I work more on the enterprise side of things, doing information analysis harrumphitywhatnot. My data tends to look a lot like the example in those slides, my performance drags look a lot like what those slides warned about, and a lot of the tricks I've come up with for keeping performance up look a lot like what was shown in the slides.
Far from concluding that this doesn't apply to me because I don't work in C++ and I'm not a game developer, I think I need to take some more time to read the game development literature to see what else I can learn.
It applies to any operations over sets of data. Do you search or sort numeric or text data? Then this applies.
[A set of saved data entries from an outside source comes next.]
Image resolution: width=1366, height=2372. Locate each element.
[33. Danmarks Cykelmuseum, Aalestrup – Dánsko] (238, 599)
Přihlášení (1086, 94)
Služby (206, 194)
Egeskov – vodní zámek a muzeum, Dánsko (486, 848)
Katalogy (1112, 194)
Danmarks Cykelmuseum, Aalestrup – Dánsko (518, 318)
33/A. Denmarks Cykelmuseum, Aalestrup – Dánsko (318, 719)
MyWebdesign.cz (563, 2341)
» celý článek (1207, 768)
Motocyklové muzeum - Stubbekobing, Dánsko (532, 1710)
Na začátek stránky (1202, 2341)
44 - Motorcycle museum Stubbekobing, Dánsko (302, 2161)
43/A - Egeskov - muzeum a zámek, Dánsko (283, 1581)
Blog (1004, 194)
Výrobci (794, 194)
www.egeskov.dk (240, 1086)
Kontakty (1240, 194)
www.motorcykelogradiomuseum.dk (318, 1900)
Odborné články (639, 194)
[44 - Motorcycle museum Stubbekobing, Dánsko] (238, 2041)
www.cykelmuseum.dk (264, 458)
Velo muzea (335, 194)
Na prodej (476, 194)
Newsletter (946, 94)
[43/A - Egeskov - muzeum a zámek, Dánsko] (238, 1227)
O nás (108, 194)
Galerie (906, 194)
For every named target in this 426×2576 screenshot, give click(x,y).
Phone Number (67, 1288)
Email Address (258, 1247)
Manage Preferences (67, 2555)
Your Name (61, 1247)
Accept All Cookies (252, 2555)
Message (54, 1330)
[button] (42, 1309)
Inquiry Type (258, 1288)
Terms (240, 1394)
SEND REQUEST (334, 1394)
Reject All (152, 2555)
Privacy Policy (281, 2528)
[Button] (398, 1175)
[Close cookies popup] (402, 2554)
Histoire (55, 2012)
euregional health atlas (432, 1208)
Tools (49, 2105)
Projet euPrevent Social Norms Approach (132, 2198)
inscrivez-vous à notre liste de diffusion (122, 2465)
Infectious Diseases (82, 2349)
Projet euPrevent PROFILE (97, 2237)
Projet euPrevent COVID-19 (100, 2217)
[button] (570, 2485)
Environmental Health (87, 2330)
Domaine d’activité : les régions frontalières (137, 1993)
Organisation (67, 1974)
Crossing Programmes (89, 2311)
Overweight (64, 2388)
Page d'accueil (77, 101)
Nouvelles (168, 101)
You want to structure sets of things in contiguous blocks of memory to the extent possible.
I've really enjoyed reading http://bitsquid.blogspot.com/ . It runs right from the birth of their game engine right up to the recent acquisition by Autodesk. They are heavy proponents of data-centric design with flat layouts (no pointer graphs jumping all over memory). The result is a game engine where almost anything (from rendering pipelines to physics models to ai) can be changed, compiled and live-updated on a nearby console in under a second.
We might also think of this as modern architectures being very badly suited for supporting these mechanisms for abstraction. This may indicate an opportunity.
This is about game programming, and how to optimize your data to be cache- and prefetch-friendly.
If your data doesn't look like game data, or isn't accessed like game data, it won't help and the "pitfalls" aren't.